Voriconazole is teratogenic in rats and can cause fetal harm in humans. The drug is classified in FDA Pregnancy Risk Category D and hence should not be used during pregnancy unless the potential benefits are deemed to outweigh the risk to the fetus. Women taking the drug should use effective contraception.

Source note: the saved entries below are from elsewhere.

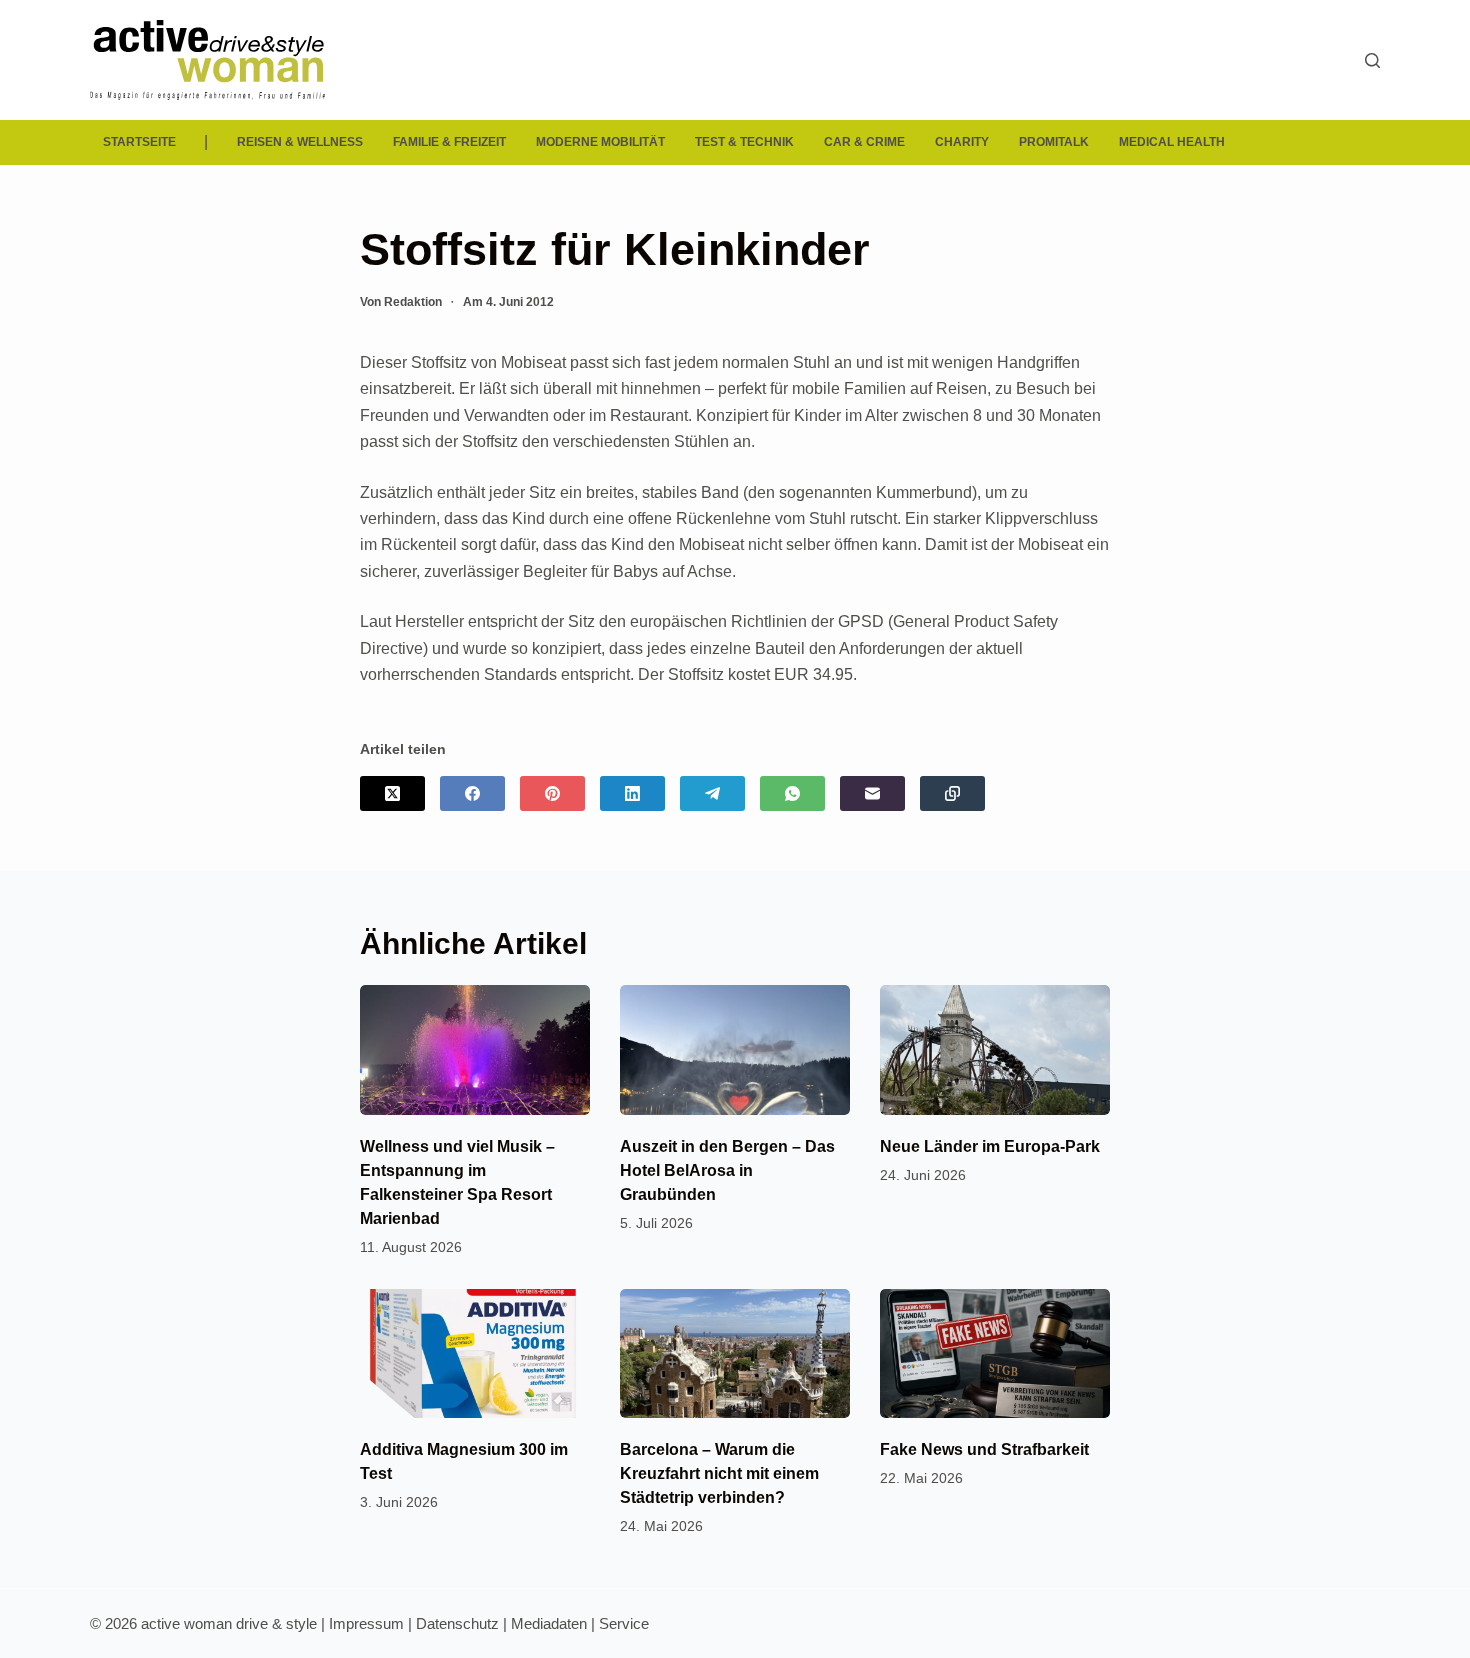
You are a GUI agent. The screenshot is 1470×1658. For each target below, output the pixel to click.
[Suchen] (1372, 60)
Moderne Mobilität (600, 142)
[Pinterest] (552, 793)
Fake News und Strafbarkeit (984, 1449)
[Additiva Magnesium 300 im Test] (475, 1353)
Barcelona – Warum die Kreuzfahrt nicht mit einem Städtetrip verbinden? (719, 1473)
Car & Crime (864, 142)
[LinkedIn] (632, 793)
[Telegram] (712, 793)
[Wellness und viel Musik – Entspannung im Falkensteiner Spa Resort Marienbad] (475, 1049)
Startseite (139, 142)
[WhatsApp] (792, 793)
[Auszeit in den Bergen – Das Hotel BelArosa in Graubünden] (735, 1049)
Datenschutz (457, 1623)
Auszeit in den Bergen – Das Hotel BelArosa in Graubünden (727, 1170)
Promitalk (1054, 142)
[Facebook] (472, 793)
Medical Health (1172, 142)
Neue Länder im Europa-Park (990, 1146)
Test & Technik (744, 142)
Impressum (366, 1623)
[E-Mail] (872, 793)
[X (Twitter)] (392, 793)
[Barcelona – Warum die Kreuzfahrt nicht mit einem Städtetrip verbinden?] (735, 1353)
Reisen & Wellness (300, 142)
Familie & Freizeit (449, 142)
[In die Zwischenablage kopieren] (952, 793)
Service (624, 1623)
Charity (962, 142)
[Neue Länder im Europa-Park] (995, 1049)
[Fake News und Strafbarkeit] (995, 1353)
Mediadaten (549, 1623)
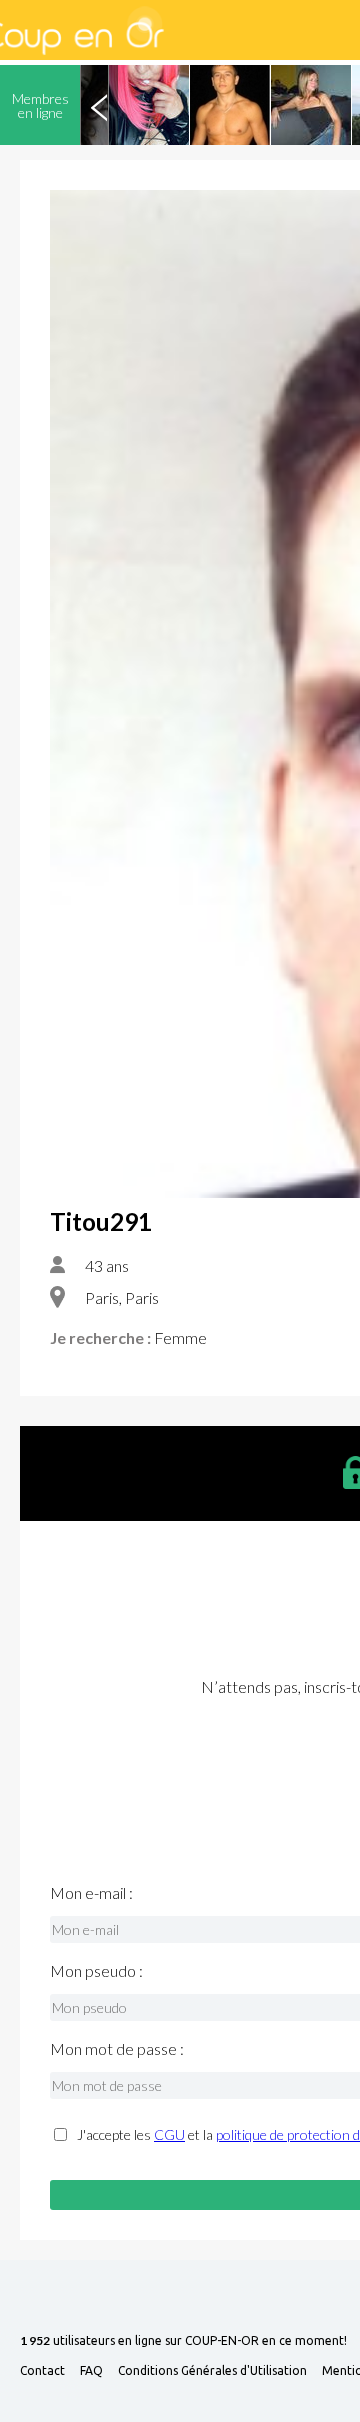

PATIENT-CENTERED CARE ACROSS THE LIFE SPAN
Antifungal Agents
Life Stage | Patient Care Concerns |
Infants | Nystatin is used to treat oral candidiasis in premature and full-term infants. Fluconazole is also used safely to treat systemic candidiasis in newborn infants. |
Children/adolescents | Many antifungal agents are used safely in children, in lower doses. Side-effect profiles are similar to those of adults. |
Pregnant women | Many of the azole antifungals are classified in FDA Pregnancy Risk Category C or D. Risks and benefits must be considered for administration during pregnancy. |
Breastfeeding women | Data are lacking regarding most antifungals and breastfeeding. Most antifungals are considered safe in lower doses. The exception to this is ketoconazole. Because it has high potential for hepatotoxicity, it should be avoided in breastfeeding women. |
Older adults | Older adults have a higher risk for achlorhydria than do younger individuals and may not predictably absorb some antifungal agents. In addition, common drugs prescribed to older adults, including warfarin, phenytoin, and oral hypoglycemic agents, are increased by azoles. |
Drug Interactions
Voriconazole can interact with many other drugs. Several mechanisms are involved. Voriconazole is both a substrate for and inhibitor of hepatic cytochrome P450 isoenzymes. As a result, drugs that inhibit P450 can raise voriconazole levels, and drugs that induce P450 can lower voriconazole levels. On the other hand, because voriconazole itself can inhibit P450, voriconazole can raise levels of other drugs. Therefore the following precautions should be taken when administering voriconazole:
• To ensure that voriconazole levels are adequate, voriconazole should not be combined with powerful P450 inducers, including rifampin, rifabutin, carbamazepine, and phenobarbital.
• To avoid excessive voriconazole levels, voriconazole should not be combined with powerful P450 inhibitors.
• To avoid toxicity from accumulation of other drugs, voriconazole should not be combined with some agents that are P450 substrates, including cisapride, pimozide, and sirolimus.